=== DOCUMENT EXTRACT ===

After John's death and the departure of Louis, Salisbury, along with many other barons, joined the cause of John's young son, now Henry III of England. After raising the siege of Lincoln with William Marshall and fighting at Sandwich, he was also appointed High Sheriff of Lincolnshire (in addition to his current post as High Sheriff of Somerset) and governor of Lincoln castle. He held an influential place in the government during the king's minority and fought in Gascony to help secure the remaining part of the English continental possessions. He was appointed High Sheriff of Devon in 1217 and High Sheriff of Staffordshire and Shropshire in 1224. Salisbury's ship was nearly lost in a storm while returning to England in 1225, and he spent some months in refuge at a monastery on the French island of Ré.

==Death==

Salisbury died not long after his return to England at Salisbury Castle. A story related by Matthew Paris that he was poisoned by Hubert de Burgh is described by the historian Matthew Strickland as "undoubtedly false". He was buried in Salisbury Cathedral.

The corpse of a rat was found in Salisbury's tomb when it was opened in 1791.

==Likeness==
A terracotta statue of Salisbury, dating from 1756, is located in the Great Hall of Lacock Abbey in Lacock, Wiltshire, England. A likeness of his wife Ela is also on display, while several other statues are believed to show their children.

=== GIVEN INFORMATION ===

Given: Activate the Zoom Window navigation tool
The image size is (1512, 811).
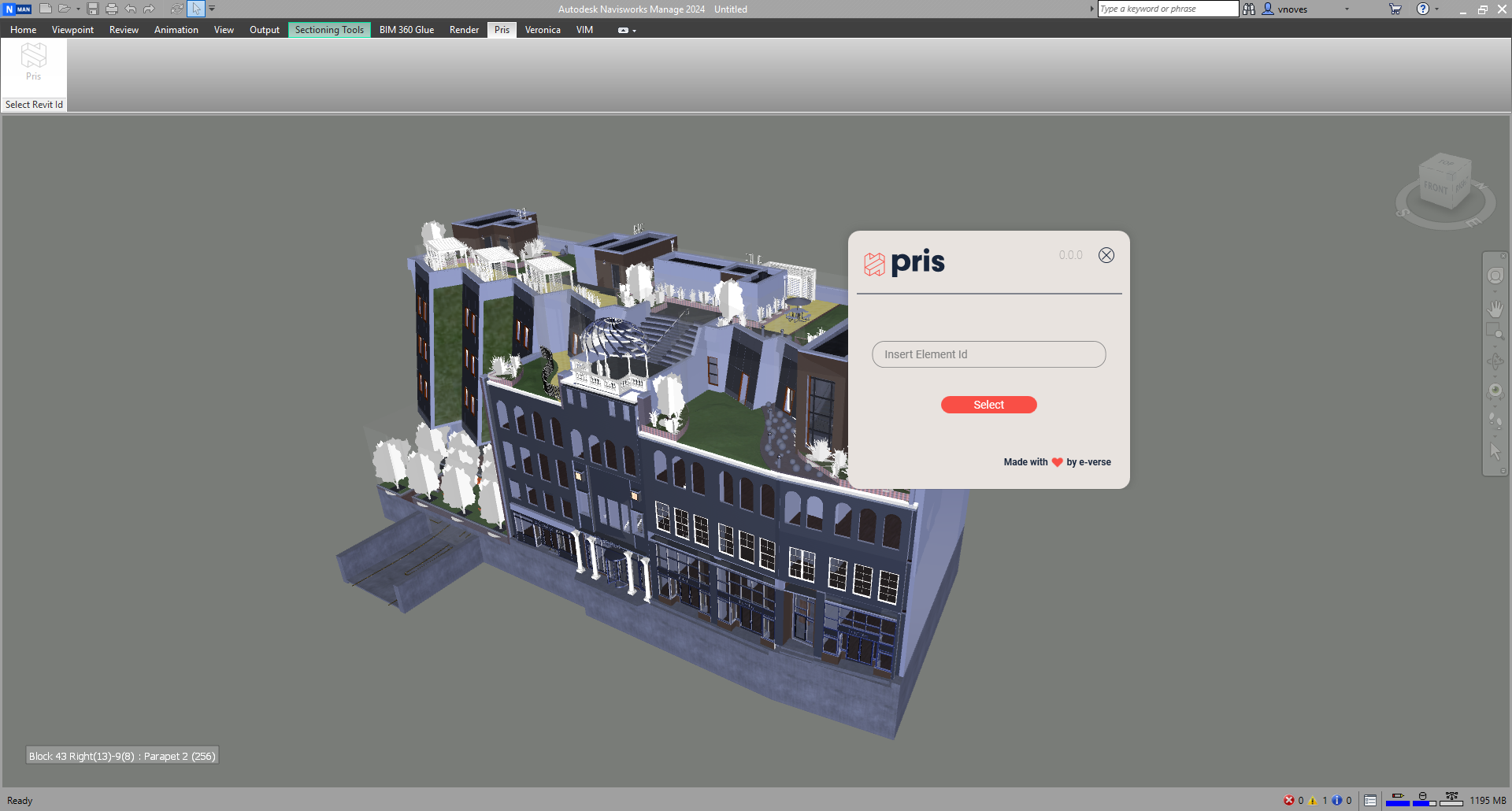Looking at the screenshot, I should pos(1494,331).
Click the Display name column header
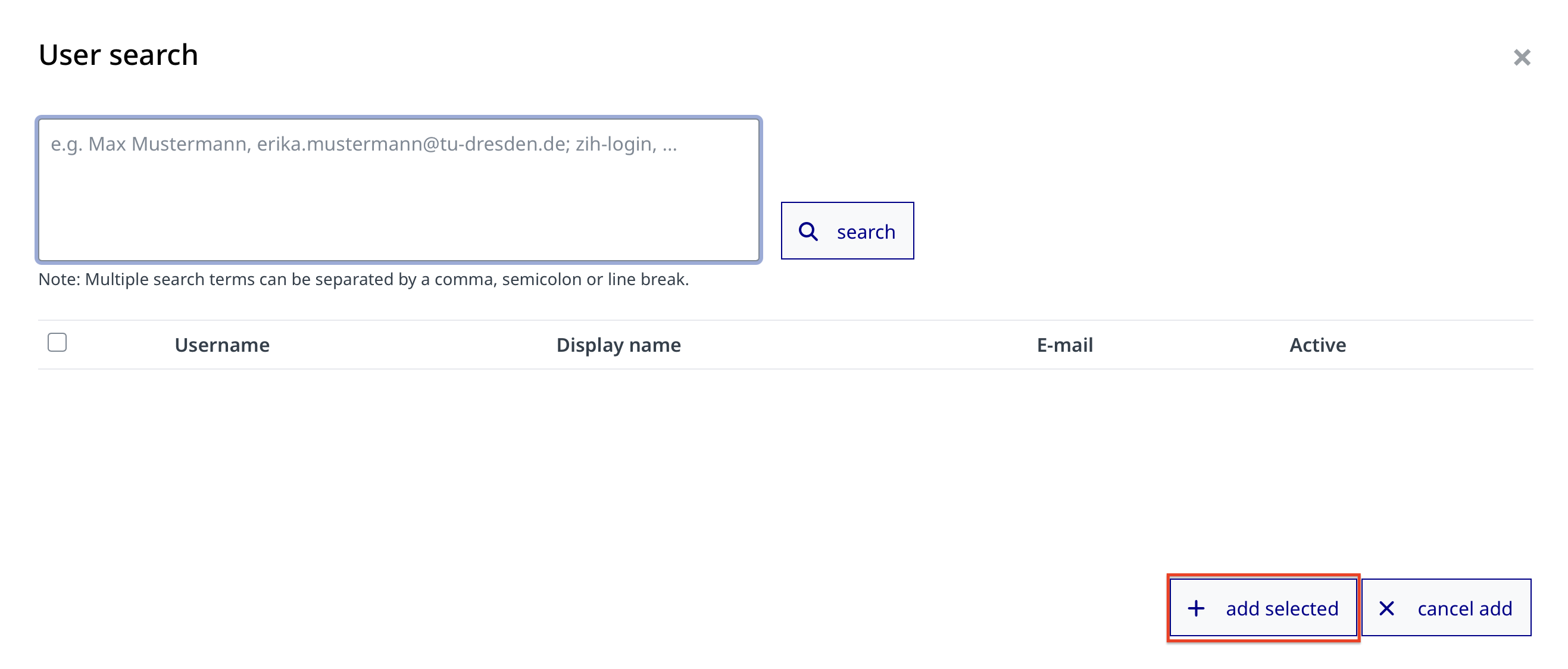The width and height of the screenshot is (1568, 669). [x=618, y=345]
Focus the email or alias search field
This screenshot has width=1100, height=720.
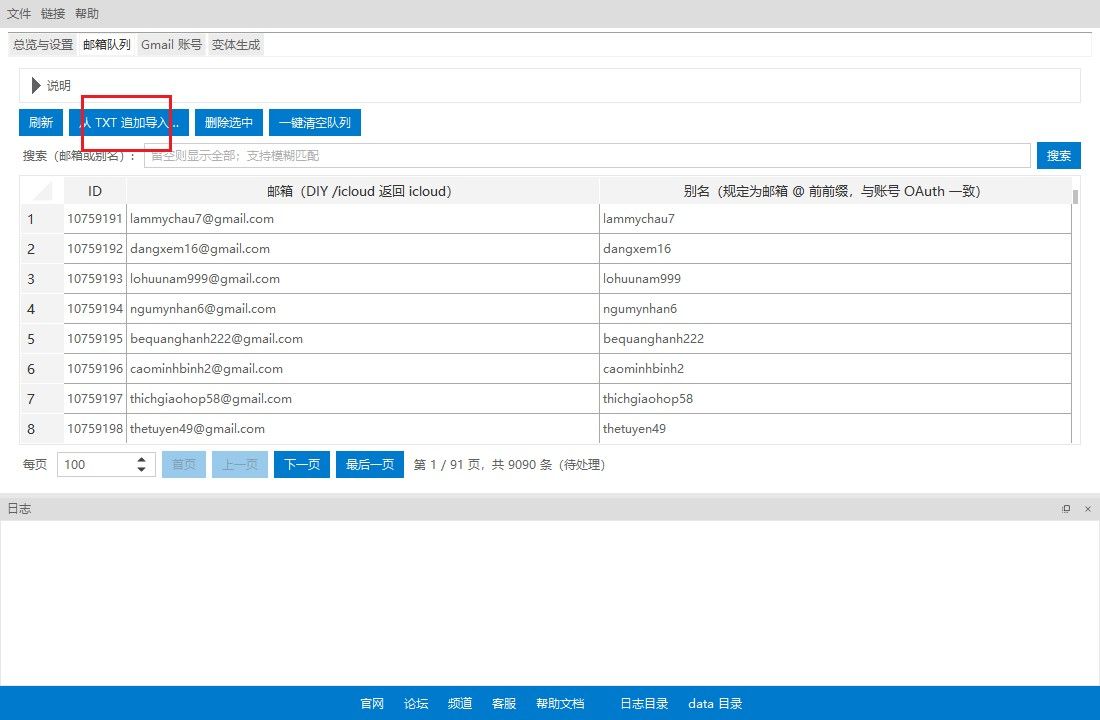[586, 156]
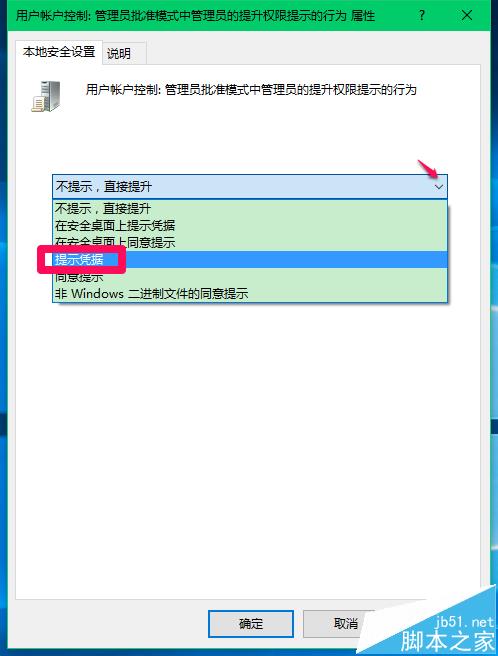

===

◆ EXERCISE
From the text on Salisbury, reproduce the passage that starts at the words "Salisbury died not" and ends after "in Salisbury Cathedral.", substituting "murdered" for "poisoned".

◆ SOLUTION FOR THIS EXERCISE
Salisbury died not long after his return to England at Salisbury Castle. A story related by Matthew Paris that he was murdered by Hubert de Burgh is described by the historian Matthew Strickland as "undoubtedly false". He was buried in Salisbury Cathedral.